I was also surprised that I notice the update just 2 hours later (without any tools to follow changes/updates).
I am not sure what is the best. Perhaps default by the width of the parameter file but also a parameter where you can change it? My logic: A)The idea or benefit having a wide parameter file width (so that the extreme positions from the peak has very low procentage) is that low abundant fragments will be filtered out when they are next to high abundant fragment. Right? B)At the same time when the length difference would be set by the parameter file width (e.g. 15) then the fragments sharing one end and another end is different by smaller step (e.g. 10 - enough to be biologically significant) there will be reported only one fragment (but other fragment(s) will be lost). C)Option would be to adjust (decrease width) the parameter file but then (if A is correct) you increase noise by increasing detected low abundant fragments. If the logic (A,B,C) makes sense it would be good if you can set the parameter also smaller then the width of the parameter file. But I am wondering if the length difference would be set smaller (e.g. 6 or 10) than the width (e.g. 15) does it influence the behavior of output of the script. (I am not so deep in the code).
A)The idea or benefit having a wide parameter file width (so that the extreme positions from the peak has very low procentage) is that low abundant fragments will be filtered out when they are next to high abundant fragment. Right?
That is completely correct. But I never wrote a method that determined these parameters based on training data.
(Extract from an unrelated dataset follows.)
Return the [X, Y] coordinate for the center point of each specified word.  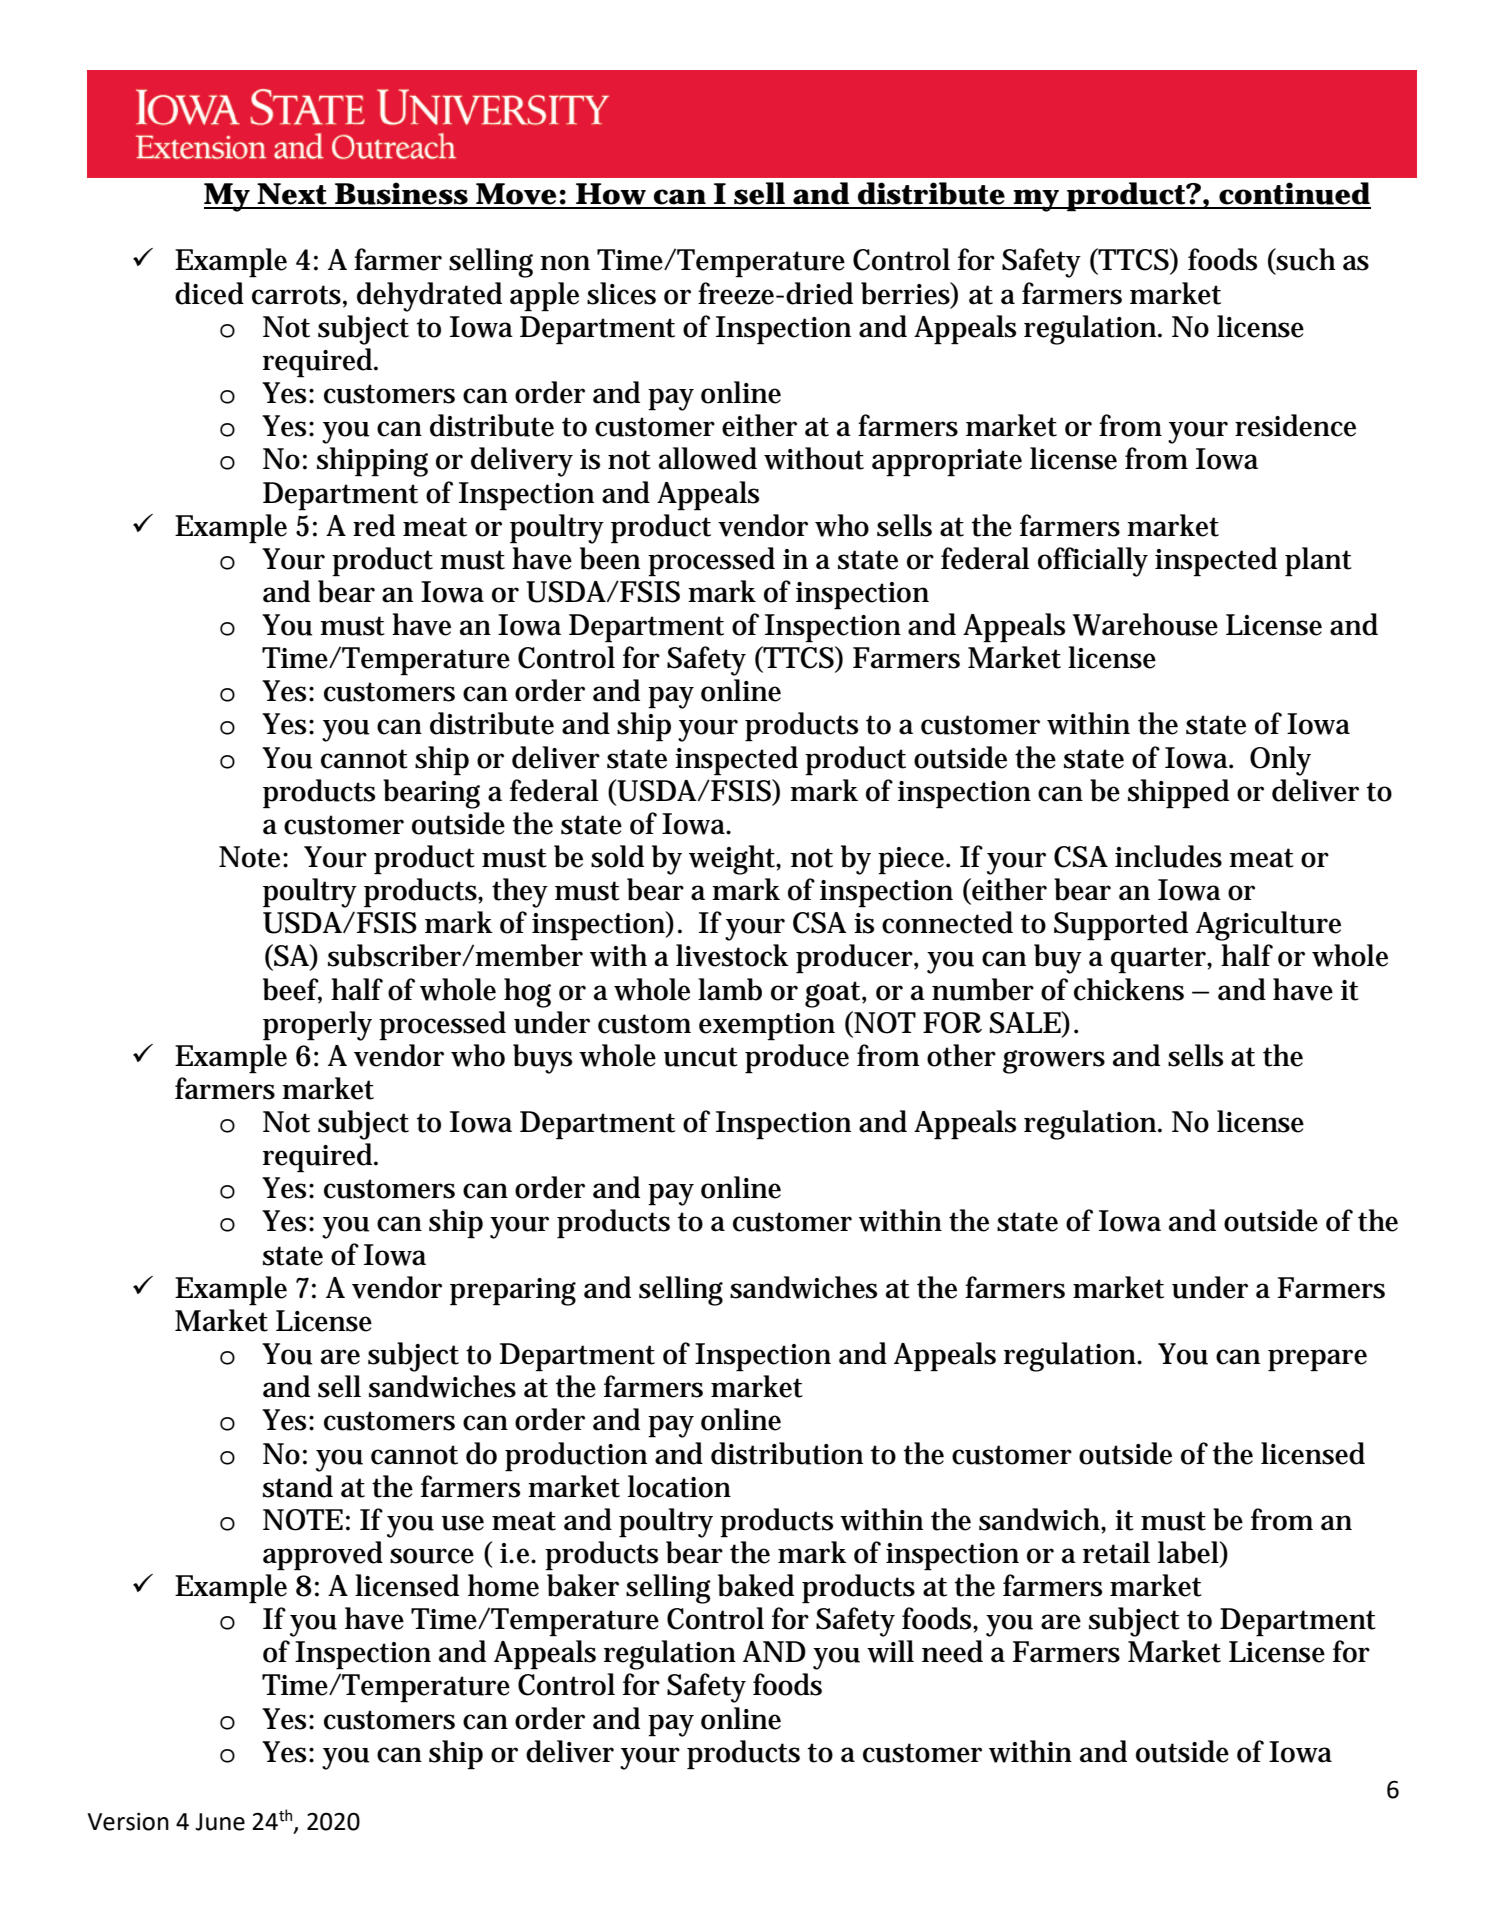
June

Back when I wrote it, I just played with some numbers until it worked out quite well on our datasets.
At the same time when the length difference would be set by the parameter file width (e.g. 15) then the fragments sharing one end and another end is different by smaller step (e.g. 10 - enough to be biologically significant) there will be reported only one fragment (but other fragment(s) will be lost).
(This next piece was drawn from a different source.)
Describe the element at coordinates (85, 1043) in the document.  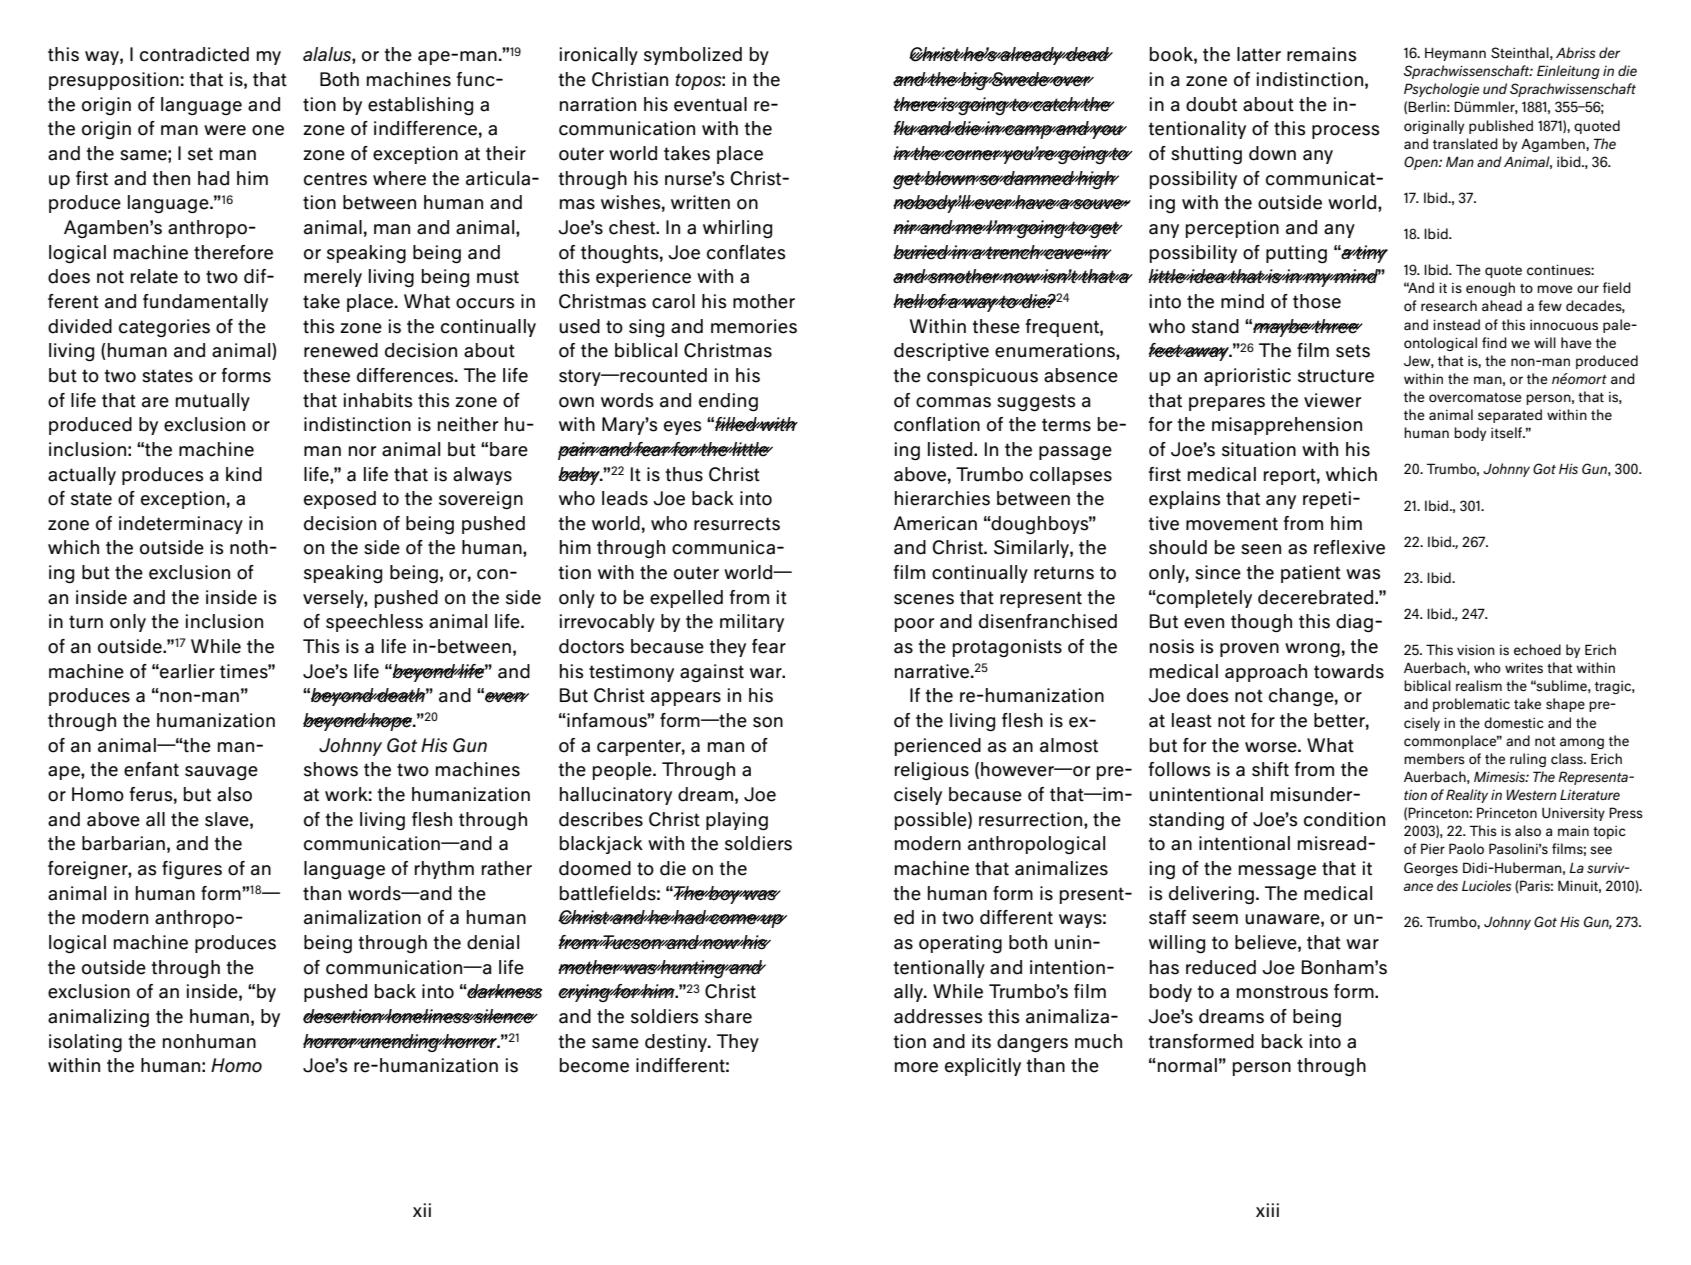
I see `isolating` at that location.
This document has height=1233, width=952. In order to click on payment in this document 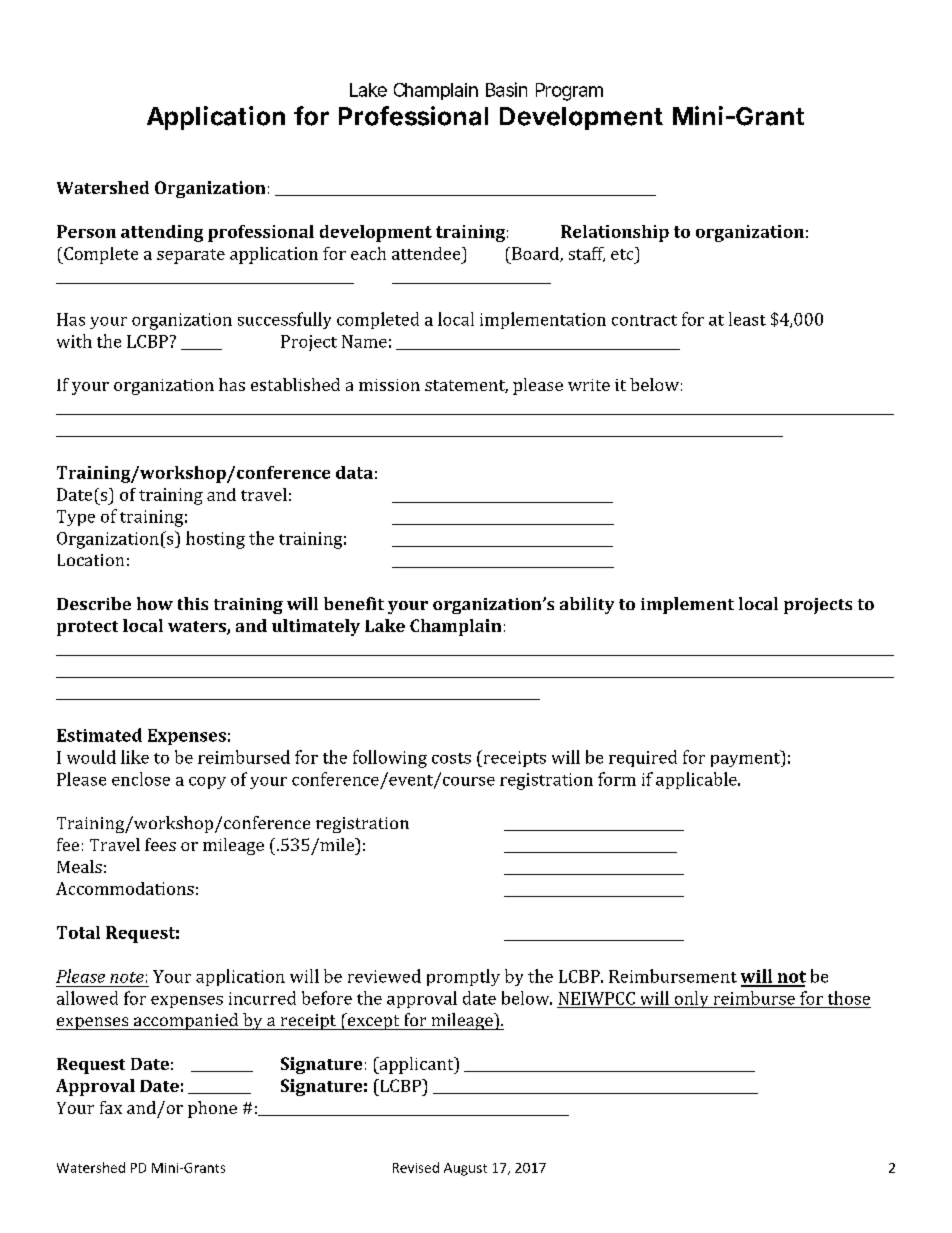, I will do `click(746, 758)`.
Yes, then only one will be reported like it did before; typically the one that is supported with the highest number of reads. We ran into this issue with a dataset in which snoRNAs and tRNAs were sequenced, including the fragments. And certain fragments have the same start or end as the host but obviously differ in the other position. What distance is kind of acceptable? I honestly don't know.
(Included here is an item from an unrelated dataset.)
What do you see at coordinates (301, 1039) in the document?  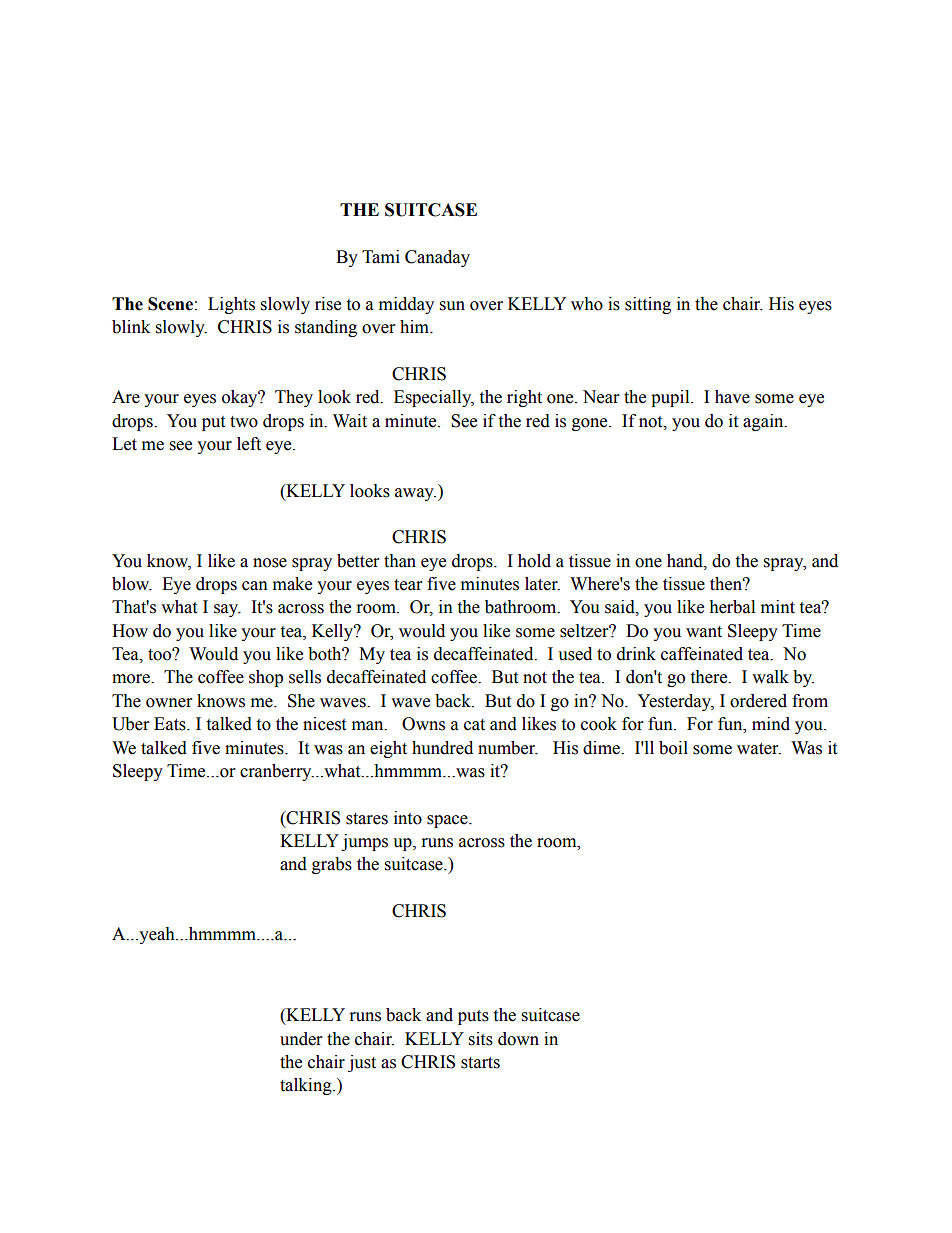 I see `under` at bounding box center [301, 1039].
C)Option would be to adjust (decrease width) the parameter file but then (if A is correct) you increase noise by increasing detected low abundant fragments. If the logic (A,B,C) makes sense it would be good if you can set the parameter also smaller then the width of the parameter file. But I am wondering if the length difference would be set smaller (e.g. 6 or 10) than the width (e.g. 15) does it influence the behavior of output of the script. (I am not so deep in the code).
Your way of reasoning has guided me to my answer :+1: . Even if your parameter file has a very broad width, lets say 25, it is technically possible that with a difference of less than 25 (e.g. 15 bp) another fragments still pass the filter. I think this has convinced me that an additional parameter is a better solution than determining it from the filter-parameter file.
Thanks !
Hi I just noticed that Flaimapper is converted to Python3 and you can detect fragments with the same ends. Thats cool. Is it possible to add parameter to change the length difference? I am actually interested in length differences 5+´. If I understand correctly than currently the 15 nt length difference comes from the distribution in parameter file used. It would mean that in case of shorter length difference the different parameter file (narrower distribution range should be used). I am using anyway narrower distribution.